He tenido la fortuna de participar hace unos días en el Congreso organizado por la Academia La Pizarra en el Palacio de Congresos de la ciudad de Valencia. El equipo responsable, que derrocha entusiasmo y compromiso por la educación, convocó a mil quinientas personas capaces de llevarte en volandas hasta territorio de la ilusión.
Después de dos años sin encuentros presenciales había en el ambiente una corriente de empatía que intensificaba los abrazos y ampliaba las sonrisas en la mirada de los asistentes. Las mascarillas nos recordaban de dónde veníamos, dónde estábamos y hacia dónde debíamos caminar para poner fin a la terrible pandemia. Comprobamos que la presencia física alimenta de otra forma los corazones.
En el acto de inauguración hubo una actividad emocionante. Nos pidieron al entrar que cubriésemos los ojos con un antifaz para experimentar así lo que se siente cuando nos falta uno de los sentidos que más información nos aporta en la vida y en la escuela. Escuchamos una voz femenina que daba instrucciones sobre pasos de ballet clásico. Cuando retiramos el antifaz descubrimos en el escenario un numeroso grupo de bailarinas entre las que había muchas niñas con discapacidad motora o cognitiva que bailaban desde sus sillas de ruedas o ayudadas por sus monitoras. Pertenecían todas a la Asociación Ballet Vale+ que, con la ayuda de la Escuela de Danza de Esther Mortes, pone la danza al servicio del derribo de barreras excluyentes.

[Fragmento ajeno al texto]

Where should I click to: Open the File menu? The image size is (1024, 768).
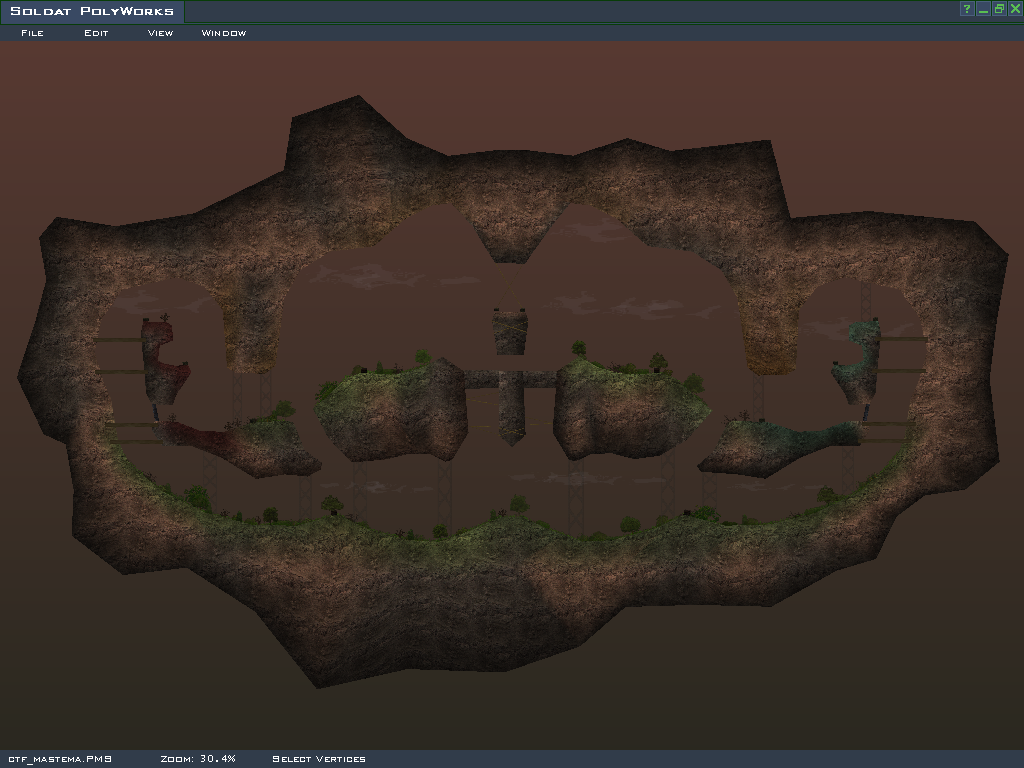(x=32, y=33)
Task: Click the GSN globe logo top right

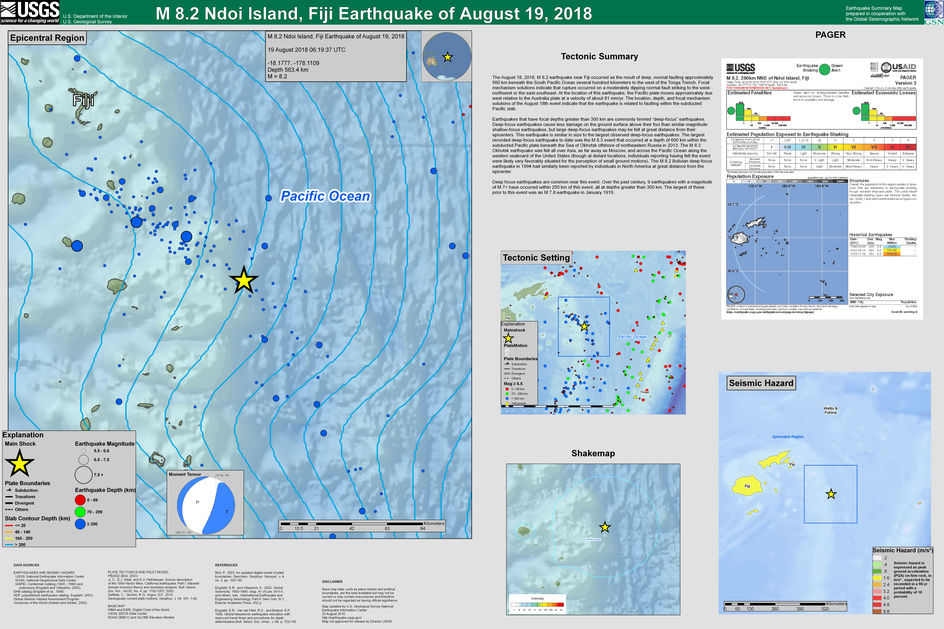Action: [x=932, y=12]
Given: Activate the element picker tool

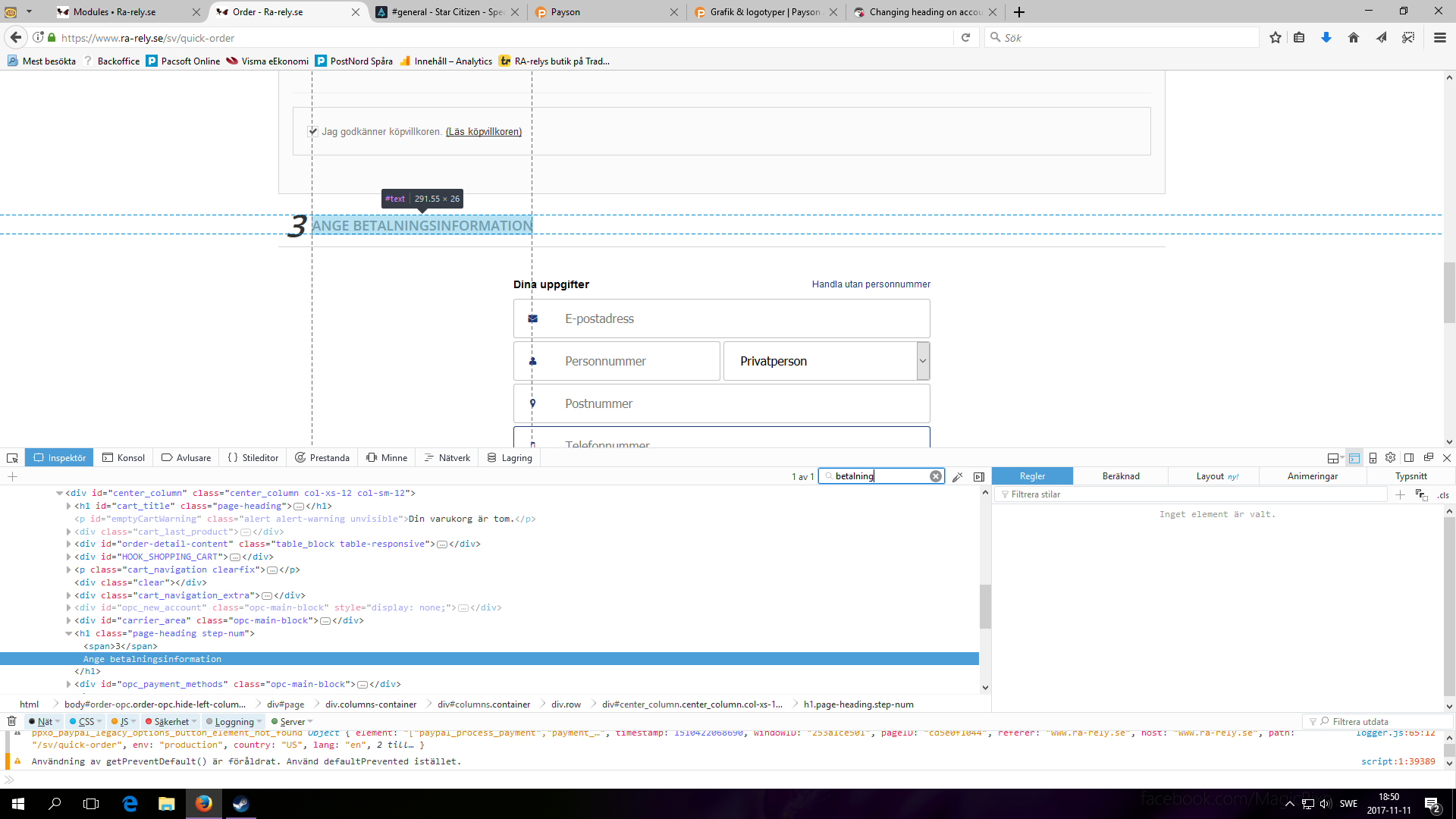Looking at the screenshot, I should click(12, 458).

Hubo también otra interesante y significativa iniciativa, entre muchas otras. Sobre el escenario aparecía un alto muro que deberíamos ir derribando. El muro simbólico estaba construido con cajas que tenían nombres diversos: burocracia, prisa, automatismo, temario, pantallas, redes sociales. Un muro que se fue cayendo a medida que avanzaba la jornada.
Intervinieron con sensibilidad y acierto miembros de la Academia la Pizarra enriqueciendo las conferencias que nos habían encargado a Francesco Tonucci, Mar Romera, José Antonio Fernández Bravo, Heike Freire y yo mismo.
El lema del Congreso decía lo siguiente: “Para mirarte mejor. Escuchar para enseñar”. Y a esto último quiero dedicar el artículo de esta semana, al difícil arte de saber escuchar. Especialmente a los niños y a las niñas, especialmente a los jóvenes y a las jóvenes. Porque, como no son adultos que puedan exigir (a veces ni pedir) atención, solemos despachar la escucha de sus problemas, dudas, dificultades y alegrías sin dedicar mucho tiempo y mucho esfuerzo.
Conté en mi conferencia que a la persona que mejor he visto escuchar en mi vida fue a Carl Rogers. Después de leer textos suyos sobre la importancia y la necesidad de la escucha, quise comprobar si lo que escribía eran puras y hermosas teorías o si se correspondía el discurso con la práctica. Y se correspondía.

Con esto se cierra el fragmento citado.